Copy every line of the items below word for word, from the line containing "You are a computer-use agent. This" down to the line containing "The width and height of the screenshot is (1343, 896).", including both of those lines.

Records contained in a dataset

——

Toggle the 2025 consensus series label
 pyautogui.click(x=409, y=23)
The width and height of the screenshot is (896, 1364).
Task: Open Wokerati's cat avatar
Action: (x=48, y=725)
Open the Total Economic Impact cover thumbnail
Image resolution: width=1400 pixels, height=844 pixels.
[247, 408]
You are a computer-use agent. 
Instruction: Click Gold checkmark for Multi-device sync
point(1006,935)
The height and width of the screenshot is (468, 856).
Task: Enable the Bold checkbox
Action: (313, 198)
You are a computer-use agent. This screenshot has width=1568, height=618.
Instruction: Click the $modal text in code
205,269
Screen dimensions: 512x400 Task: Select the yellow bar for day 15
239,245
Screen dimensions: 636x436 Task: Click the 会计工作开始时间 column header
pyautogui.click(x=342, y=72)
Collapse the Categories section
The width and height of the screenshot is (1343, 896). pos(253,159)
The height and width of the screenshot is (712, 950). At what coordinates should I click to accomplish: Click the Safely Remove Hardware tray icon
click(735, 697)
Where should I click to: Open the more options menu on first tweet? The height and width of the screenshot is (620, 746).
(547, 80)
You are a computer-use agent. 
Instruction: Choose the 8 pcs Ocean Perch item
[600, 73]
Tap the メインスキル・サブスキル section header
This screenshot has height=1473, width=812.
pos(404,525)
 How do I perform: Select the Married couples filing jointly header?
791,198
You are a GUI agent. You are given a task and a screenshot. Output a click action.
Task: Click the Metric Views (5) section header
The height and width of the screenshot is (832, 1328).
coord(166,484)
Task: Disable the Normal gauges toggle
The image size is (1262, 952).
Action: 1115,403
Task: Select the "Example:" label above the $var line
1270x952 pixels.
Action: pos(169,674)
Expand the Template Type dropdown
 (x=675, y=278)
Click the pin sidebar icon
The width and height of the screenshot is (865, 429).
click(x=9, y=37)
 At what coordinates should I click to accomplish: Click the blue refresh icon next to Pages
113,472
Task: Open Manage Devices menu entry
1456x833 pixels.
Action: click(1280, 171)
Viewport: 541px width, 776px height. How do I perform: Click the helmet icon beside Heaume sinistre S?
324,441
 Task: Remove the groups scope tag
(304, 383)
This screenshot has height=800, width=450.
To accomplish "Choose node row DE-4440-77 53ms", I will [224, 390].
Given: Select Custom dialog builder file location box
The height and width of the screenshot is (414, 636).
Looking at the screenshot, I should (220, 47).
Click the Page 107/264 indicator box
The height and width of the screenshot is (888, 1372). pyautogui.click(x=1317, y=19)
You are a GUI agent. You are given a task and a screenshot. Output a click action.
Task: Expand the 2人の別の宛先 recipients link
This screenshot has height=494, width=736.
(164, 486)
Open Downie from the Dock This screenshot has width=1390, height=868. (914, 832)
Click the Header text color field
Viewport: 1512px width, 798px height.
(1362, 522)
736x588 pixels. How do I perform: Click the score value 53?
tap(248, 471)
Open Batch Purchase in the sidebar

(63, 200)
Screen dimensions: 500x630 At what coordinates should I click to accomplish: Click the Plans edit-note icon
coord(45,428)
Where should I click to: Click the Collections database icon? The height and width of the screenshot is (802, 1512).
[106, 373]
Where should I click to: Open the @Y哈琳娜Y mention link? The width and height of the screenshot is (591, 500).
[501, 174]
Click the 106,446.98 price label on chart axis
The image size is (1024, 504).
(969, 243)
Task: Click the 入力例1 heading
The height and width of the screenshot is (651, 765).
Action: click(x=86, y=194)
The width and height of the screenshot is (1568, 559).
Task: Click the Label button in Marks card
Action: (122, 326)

——

> _Response for this exercise_:
You are a computer-use agent. This screenshot has width=1568, height=618.
Instruction: Click the $modal text in code
205,269
Screen dimensions: 512x400 Task: Select the yellow bar for day 15
239,245
Screen dimensions: 636x436 Task: Click the 会计工作开始时间 column header
pyautogui.click(x=342, y=72)
Collapse the Categories section
The width and height of the screenshot is (1343, 896). pos(253,159)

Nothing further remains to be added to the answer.